(Dataset entries)
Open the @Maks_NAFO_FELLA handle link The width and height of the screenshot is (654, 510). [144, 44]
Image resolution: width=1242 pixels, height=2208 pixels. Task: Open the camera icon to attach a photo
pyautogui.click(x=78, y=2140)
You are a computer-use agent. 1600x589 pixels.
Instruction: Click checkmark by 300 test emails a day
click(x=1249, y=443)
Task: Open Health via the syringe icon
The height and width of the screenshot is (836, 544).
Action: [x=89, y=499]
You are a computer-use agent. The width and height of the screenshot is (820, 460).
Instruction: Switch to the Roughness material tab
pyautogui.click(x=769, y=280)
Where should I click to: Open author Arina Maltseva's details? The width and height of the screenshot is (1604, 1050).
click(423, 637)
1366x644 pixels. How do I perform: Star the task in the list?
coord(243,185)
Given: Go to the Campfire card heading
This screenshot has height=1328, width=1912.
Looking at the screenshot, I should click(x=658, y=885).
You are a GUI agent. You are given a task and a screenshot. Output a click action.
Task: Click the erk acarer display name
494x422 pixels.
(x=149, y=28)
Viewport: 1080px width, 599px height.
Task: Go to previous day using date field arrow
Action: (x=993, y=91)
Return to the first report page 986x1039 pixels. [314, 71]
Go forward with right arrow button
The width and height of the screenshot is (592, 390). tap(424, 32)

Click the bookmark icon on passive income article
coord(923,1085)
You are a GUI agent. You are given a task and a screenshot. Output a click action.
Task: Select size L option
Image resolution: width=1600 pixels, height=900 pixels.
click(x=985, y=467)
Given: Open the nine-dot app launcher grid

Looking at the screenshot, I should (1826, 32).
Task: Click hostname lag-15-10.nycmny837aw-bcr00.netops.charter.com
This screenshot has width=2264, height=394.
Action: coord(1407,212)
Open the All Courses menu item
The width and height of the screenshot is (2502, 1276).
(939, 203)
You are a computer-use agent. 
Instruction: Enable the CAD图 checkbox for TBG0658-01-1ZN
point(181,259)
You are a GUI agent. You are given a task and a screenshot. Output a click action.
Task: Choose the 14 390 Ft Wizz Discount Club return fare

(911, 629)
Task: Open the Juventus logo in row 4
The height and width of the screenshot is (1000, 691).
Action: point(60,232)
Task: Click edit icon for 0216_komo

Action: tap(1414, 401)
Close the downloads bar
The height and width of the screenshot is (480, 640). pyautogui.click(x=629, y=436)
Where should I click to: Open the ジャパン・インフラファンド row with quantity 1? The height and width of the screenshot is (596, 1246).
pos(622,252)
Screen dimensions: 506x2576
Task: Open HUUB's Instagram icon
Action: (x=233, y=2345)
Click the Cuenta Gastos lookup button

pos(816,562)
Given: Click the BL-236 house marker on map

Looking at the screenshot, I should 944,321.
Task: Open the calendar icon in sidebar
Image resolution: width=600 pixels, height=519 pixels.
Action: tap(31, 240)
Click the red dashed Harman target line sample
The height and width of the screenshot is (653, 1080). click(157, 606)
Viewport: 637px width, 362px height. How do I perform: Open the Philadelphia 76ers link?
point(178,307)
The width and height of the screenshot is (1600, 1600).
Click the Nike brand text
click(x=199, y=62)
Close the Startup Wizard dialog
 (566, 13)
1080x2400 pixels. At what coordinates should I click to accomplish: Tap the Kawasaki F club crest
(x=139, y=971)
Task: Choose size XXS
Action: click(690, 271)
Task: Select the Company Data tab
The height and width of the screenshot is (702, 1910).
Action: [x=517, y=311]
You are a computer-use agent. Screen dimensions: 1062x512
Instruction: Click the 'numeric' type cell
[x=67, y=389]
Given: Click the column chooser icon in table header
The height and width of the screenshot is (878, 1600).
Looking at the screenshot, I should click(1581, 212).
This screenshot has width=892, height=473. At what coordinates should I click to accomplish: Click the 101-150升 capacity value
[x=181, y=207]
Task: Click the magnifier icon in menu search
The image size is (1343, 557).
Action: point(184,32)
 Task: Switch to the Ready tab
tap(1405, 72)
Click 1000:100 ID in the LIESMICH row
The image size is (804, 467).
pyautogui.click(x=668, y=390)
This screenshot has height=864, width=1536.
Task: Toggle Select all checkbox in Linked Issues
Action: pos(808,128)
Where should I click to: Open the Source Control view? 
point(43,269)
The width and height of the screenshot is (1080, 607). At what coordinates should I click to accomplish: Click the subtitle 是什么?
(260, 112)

● **Work to complete**: Look above for the line containing "Image resolution: width=600", then please write out that line and each one after it through the end, exactly, with nothing else.

● **Answer section**:
Image resolution: width=600 pixels, height=519 pixels.
Action: tap(31, 240)
Click the red dashed Harman target line sample
The height and width of the screenshot is (653, 1080). click(157, 606)
Viewport: 637px width, 362px height. How do I perform: Open the Philadelphia 76ers link?
point(178,307)
The width and height of the screenshot is (1600, 1600).
Click the Nike brand text
click(x=199, y=62)
Close the Startup Wizard dialog
 (566, 13)
1080x2400 pixels. At what coordinates should I click to accomplish: Tap the Kawasaki F club crest
(x=139, y=971)
Task: Choose size XXS
Action: click(690, 271)
Task: Select the Company Data tab
The height and width of the screenshot is (702, 1910).
Action: [x=517, y=311]
You are a computer-use agent. Screen dimensions: 1062x512
Instruction: Click the 'numeric' type cell
[x=67, y=389]
Given: Click the column chooser icon in table header
The height and width of the screenshot is (878, 1600).
Looking at the screenshot, I should click(1581, 212).
This screenshot has width=892, height=473. At what coordinates should I click to accomplish: Click the 101-150升 capacity value
[x=181, y=207]
Task: Click the magnifier icon in menu search
The image size is (1343, 557).
Action: point(184,32)
 Task: Switch to the Ready tab
tap(1405, 72)
Click 1000:100 ID in the LIESMICH row
The image size is (804, 467).
pyautogui.click(x=668, y=390)
This screenshot has height=864, width=1536.
Task: Toggle Select all checkbox in Linked Issues
Action: pos(808,128)
Where should I click to: Open the Source Control view? 
point(43,269)
The width and height of the screenshot is (1080, 607). At what coordinates should I click to accomplish: Click the subtitle 是什么?
(260, 112)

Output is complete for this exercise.